Input material section start

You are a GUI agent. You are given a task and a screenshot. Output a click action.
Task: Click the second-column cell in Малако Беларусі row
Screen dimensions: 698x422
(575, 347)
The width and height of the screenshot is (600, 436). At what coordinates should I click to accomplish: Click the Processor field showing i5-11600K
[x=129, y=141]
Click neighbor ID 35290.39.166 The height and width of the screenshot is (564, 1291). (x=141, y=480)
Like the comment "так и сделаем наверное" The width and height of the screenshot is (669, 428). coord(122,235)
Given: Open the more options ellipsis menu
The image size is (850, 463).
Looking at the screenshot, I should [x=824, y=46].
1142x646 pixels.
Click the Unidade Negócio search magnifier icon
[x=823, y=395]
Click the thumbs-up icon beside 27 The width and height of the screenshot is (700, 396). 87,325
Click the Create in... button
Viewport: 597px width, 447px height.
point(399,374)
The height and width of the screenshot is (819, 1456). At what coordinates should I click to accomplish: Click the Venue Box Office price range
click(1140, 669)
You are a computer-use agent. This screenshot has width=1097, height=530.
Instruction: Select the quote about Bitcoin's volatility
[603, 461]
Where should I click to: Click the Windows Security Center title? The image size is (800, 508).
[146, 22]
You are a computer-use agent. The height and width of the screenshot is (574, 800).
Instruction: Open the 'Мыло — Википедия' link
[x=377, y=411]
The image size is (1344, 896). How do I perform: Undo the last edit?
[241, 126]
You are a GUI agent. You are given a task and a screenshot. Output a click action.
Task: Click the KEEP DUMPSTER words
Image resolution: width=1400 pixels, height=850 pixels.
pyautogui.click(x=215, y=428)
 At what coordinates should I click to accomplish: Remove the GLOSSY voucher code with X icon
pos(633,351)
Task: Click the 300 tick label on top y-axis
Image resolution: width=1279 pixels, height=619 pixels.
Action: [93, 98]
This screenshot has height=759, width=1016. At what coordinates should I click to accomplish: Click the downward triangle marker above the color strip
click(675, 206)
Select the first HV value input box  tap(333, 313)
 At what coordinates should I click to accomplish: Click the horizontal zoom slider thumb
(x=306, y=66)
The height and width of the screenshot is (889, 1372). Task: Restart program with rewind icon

Input material section end

### [Work to complete]
Report how many lines in the records above contain the word "agent", giving only the number.

### [Response to the task]
4